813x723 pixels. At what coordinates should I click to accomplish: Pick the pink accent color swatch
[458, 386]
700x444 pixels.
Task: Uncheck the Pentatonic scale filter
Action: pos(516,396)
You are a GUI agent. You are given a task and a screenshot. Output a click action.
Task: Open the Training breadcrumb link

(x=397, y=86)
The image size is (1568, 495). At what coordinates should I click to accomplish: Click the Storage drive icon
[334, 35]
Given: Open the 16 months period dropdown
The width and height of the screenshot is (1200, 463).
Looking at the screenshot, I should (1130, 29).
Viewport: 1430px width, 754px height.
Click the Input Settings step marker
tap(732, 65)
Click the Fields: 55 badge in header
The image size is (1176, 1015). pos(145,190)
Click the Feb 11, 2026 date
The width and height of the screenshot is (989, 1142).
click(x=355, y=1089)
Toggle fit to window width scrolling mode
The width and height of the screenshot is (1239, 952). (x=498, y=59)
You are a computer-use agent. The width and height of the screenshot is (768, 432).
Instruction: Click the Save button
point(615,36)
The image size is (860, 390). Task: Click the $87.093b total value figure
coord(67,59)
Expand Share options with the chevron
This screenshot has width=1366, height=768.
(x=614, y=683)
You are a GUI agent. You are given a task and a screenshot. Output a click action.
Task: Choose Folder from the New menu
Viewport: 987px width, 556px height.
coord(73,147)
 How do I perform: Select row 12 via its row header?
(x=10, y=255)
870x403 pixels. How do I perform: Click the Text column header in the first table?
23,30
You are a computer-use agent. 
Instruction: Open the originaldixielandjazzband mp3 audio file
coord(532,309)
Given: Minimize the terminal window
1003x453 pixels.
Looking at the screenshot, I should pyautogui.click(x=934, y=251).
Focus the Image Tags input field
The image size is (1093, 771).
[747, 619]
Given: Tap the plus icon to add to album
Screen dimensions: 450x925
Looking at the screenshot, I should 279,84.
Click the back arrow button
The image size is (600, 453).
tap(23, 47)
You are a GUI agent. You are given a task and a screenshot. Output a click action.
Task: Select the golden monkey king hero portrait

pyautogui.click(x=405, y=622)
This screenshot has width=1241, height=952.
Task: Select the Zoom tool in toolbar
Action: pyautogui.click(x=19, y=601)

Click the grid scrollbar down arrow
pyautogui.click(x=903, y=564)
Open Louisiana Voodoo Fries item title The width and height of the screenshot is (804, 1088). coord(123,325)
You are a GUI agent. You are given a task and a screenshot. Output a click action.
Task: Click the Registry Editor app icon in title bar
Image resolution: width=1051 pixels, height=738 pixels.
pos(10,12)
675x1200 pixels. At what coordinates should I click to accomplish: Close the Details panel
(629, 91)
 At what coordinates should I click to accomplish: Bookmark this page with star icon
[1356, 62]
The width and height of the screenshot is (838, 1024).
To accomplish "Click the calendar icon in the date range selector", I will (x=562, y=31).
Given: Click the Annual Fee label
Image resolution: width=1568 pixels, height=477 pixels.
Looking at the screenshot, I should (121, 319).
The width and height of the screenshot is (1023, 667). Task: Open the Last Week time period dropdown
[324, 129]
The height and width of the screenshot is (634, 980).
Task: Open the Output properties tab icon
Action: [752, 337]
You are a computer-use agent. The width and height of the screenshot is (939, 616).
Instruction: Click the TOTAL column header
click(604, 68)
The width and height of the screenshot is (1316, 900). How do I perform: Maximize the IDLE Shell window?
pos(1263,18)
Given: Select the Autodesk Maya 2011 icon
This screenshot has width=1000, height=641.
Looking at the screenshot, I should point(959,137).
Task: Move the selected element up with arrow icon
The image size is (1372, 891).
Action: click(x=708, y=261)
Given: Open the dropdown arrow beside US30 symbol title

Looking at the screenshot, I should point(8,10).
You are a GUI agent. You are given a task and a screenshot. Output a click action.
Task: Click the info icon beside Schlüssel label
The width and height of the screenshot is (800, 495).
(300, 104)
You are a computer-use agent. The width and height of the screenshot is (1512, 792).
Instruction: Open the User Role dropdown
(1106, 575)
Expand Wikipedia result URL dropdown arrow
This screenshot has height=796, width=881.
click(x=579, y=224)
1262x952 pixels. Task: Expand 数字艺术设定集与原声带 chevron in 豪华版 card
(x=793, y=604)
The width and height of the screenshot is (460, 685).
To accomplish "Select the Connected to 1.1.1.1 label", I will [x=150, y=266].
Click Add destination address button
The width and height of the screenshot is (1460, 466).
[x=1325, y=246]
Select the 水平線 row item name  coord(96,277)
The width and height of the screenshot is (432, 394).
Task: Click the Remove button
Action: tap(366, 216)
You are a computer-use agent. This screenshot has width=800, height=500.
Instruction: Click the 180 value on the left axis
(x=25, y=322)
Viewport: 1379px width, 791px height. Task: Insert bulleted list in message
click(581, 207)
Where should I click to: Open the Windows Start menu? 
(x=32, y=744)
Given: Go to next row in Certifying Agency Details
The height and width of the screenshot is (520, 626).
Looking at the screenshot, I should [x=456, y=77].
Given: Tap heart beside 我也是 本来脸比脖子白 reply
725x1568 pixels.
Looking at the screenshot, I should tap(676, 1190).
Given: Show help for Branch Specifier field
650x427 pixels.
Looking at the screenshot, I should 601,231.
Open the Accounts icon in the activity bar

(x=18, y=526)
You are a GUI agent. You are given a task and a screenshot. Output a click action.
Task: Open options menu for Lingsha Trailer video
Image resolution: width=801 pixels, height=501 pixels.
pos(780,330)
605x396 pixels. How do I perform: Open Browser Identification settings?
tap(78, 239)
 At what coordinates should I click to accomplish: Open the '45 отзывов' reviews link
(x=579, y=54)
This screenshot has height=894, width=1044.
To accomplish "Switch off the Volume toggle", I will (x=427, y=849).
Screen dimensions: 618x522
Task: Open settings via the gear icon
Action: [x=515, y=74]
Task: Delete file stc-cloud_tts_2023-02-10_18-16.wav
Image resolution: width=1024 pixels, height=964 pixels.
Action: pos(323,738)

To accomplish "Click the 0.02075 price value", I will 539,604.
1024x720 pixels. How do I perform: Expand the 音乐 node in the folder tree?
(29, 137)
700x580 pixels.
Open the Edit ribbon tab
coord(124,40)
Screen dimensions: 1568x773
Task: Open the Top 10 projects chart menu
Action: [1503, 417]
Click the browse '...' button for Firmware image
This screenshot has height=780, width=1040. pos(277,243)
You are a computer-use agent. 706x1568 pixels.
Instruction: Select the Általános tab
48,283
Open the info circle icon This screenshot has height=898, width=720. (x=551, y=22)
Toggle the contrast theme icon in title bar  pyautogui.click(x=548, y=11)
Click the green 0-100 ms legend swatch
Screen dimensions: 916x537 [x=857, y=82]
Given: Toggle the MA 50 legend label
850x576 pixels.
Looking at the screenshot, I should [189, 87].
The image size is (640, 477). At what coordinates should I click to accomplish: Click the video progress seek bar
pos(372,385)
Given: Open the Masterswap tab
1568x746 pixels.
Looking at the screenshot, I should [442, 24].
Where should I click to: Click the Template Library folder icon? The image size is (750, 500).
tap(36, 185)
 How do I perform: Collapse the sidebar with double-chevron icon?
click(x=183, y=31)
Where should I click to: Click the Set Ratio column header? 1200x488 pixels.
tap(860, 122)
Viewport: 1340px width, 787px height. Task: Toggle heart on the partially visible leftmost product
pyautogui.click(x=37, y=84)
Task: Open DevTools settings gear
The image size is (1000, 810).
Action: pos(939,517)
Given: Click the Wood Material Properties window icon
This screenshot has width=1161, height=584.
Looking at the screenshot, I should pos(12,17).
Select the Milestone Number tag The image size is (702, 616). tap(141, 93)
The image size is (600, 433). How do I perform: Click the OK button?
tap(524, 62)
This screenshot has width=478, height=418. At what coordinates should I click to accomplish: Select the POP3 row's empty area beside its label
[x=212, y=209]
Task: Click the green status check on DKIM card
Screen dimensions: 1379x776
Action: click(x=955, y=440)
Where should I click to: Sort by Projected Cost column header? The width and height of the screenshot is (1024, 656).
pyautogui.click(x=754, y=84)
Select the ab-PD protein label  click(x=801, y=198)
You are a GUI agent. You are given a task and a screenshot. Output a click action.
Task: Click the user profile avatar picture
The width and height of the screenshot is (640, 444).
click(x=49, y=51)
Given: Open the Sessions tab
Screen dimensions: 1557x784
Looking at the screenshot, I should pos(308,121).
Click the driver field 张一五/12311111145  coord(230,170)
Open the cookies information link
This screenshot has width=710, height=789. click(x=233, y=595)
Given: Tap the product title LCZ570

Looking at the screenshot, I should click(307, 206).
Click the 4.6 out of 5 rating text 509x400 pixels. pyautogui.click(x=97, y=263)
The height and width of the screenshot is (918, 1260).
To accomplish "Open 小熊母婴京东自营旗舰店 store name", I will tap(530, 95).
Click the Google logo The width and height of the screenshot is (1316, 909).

WHAT IS BEING ASKED: All that should appear in the response is the run of lines from the first line of the entries through the line containing "Given: Open the 16 months period dropdown", copied exactly.

WRITTEN REPLY:
813x723 pixels. At what coordinates should I click to accomplish: Pick the pink accent color swatch
[458, 386]
700x444 pixels.
Task: Uncheck the Pentatonic scale filter
Action: pos(516,396)
You are a GUI agent. You are given a task and a screenshot. Output a click action.
Task: Open the Training breadcrumb link

(x=397, y=86)
The image size is (1568, 495). At what coordinates should I click to accomplish: Click the Storage drive icon
[334, 35]
Given: Open the 16 months period dropdown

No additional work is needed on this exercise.